In 2021, in the midst of the Covid-19 pandemic, The BTS Center launched a significant research initiative to pursue the question, “How would organizations act differently today if they embodied an ecological imagination?”
We might have chosen to consult with scholars, collect a bit of data, and draw our own conclusions, but instead, we opted to go deep. We invited seven organizations, all planted within Northern New England (plus one organization across the border in Montreal) — organizations representing many different sectors, including education, prison reform, the arts, community gardening and food justice, and social action — to join us for an 18-month journey of co-learning. Together comprising a Research Collaborative, we spent a year and a half in mutual exploration: reading together, asking big questions, sharing our experiences, wondering aloud, and engaging in personal and organizational experiments.
Guided by a wise team of Consultant Advisors, our Director of Applied Research, Ben Yosua-Davis, employed a qualitative, ethnographic research methodology, collecting extensive field notes over the course of almost a hundred unique gatherings and then gleaning from them important insights. In October 2023, we have published this report, which conveys our learnings.
Why does this matter? This matters because ecological devastation represents the most urgent crisis that humanity has ever faced. We are seeing the impacts of climate chaos more clearly with each passing year, and climate scientists’ forecasts for the coming decades are dire. We believe that climate devastation is not merely a problem for scientists and activists, but a symptom of the foundational cultural and spiritual structures of our society. If systems like consumer capitalism, industrial modernity, and colonial domination are the root causes of our current crisis, then every organization has something important to offer in this moment.
In this moment of uncertainty and great concern, the work of these eight organizations — Ashwood Waldorf School, Boston Food Forest Coalition, Hour Exchange Portland, Maine Prisoner Advocacy Coalition, Montreal City Mission, St. Joseph’s College, Waterville Creates, and The BTS Center — and thousands of other organizations like them, secular and religious alike, matters. Moreover, the way in which these and other organizations engage in their work matters. Their perceptions, postures, and practices of leadership have great potential to promote healing and regeneration, to nurture resilient communities, to strengthen our collective fortitude — and — without a good deal of self-reflection, care, and intention, their perceptions, postures, and practices of leadership also have the potential to perpetuate the troublesome dynamics that have led us to the very crises we face.
We gathered these organizational partners because they share our hope for a new way of embodying the best version of ourselves in response to our planet’s deep need and they reflect the earth’s wisdom in their day-to-day life and work.

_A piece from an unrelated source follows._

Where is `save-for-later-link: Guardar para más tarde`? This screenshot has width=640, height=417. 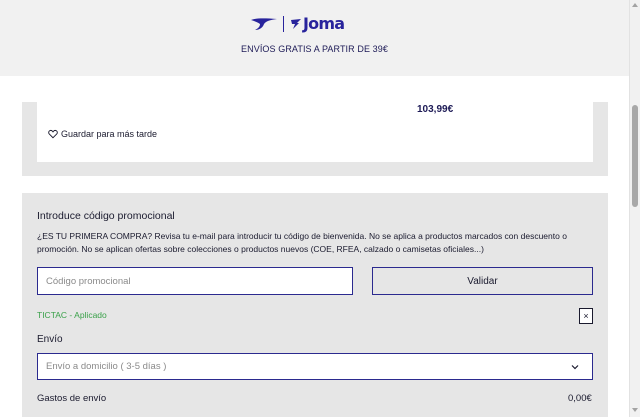 save-for-later-link: Guardar para más tarde is located at coordinates (102, 134).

We have developed and facilitated this Research Collaborative as a first significant undertaking that reflects a broader intention to approach our work with a posture of “rigorous and reverent curiosity.” We use this phrase frequently: rigorous because we aim to bring the discipline of quantitative and qualitative research to our programs, asking important questions, surfacing stories, collecting data, drawing conclusions, and sharing our findings; and reverent because we understand this work is sacred — we ask curious questions not simply because we are interested, but also because there is a divine urgency, a sacred calling, to this work of cultivating and nurturing spiritual leadership for a climate-changed world. This particular question about the influence of ecological imagination in organizational life is one of several big questions that we have begun to pursue, and we look forward to sharing our findings — with both the academic community and the communities of practitioners — in the months and years to come.